TASK ITEM: Begin with the first line of the listing and quote every line through the one containing "[Миниатюра товара] (337, 275)"; give only those lines.
──────────
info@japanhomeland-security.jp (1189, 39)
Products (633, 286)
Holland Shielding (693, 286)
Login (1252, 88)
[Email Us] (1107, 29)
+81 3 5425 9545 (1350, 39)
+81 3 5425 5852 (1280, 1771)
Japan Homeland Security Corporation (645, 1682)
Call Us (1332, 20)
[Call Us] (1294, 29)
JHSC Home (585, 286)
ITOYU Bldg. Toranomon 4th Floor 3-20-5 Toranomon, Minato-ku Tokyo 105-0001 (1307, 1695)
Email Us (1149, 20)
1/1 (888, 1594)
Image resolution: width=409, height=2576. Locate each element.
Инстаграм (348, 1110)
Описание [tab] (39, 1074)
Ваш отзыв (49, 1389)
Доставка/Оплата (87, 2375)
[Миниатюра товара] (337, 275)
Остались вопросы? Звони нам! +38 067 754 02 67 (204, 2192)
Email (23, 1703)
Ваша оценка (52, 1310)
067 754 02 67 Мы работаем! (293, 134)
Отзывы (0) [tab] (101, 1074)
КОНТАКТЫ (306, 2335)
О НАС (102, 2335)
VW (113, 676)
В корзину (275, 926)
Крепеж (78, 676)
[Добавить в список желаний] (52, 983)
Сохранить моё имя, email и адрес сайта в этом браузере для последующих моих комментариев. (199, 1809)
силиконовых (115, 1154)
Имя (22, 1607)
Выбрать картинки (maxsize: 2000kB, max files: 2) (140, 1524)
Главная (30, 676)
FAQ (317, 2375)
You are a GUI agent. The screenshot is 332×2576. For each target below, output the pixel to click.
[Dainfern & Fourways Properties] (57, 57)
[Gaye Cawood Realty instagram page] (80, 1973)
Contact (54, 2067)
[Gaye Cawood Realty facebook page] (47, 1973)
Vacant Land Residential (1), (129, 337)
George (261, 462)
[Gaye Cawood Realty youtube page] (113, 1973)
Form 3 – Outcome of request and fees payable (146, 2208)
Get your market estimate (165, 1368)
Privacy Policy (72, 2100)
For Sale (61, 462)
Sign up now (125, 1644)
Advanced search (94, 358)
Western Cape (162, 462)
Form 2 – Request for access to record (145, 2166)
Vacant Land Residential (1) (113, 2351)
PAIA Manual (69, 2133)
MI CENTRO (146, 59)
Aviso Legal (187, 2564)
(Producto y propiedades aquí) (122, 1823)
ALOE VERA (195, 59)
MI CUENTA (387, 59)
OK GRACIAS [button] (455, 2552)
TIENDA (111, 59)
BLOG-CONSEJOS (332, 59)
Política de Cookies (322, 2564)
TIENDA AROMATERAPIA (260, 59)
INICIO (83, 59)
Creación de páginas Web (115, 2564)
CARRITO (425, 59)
──────────
RESULT BELOW:
info@japanhomeland-security.jp (1189, 39)
Products (633, 286)
Holland Shielding (693, 286)
Login (1252, 88)
[Email Us] (1107, 29)
+81 3 5425 9545 (1350, 39)
+81 3 5425 5852 (1280, 1771)
Japan Homeland Security Corporation (645, 1682)
Call Us (1332, 20)
[Call Us] (1294, 29)
JHSC Home (585, 286)
ITOYU Bldg. Toranomon 4th Floor 3-20-5 Toranomon, Minato-ku Tokyo 105-0001 (1307, 1695)
Email Us (1149, 20)
1/1 (888, 1594)
Image resolution: width=409, height=2576. Locate each element.
Инстаграм (348, 1110)
Описание [tab] (39, 1074)
Ваш отзыв (49, 1389)
Доставка/Оплата (87, 2375)
[Миниатюра товара] (337, 275)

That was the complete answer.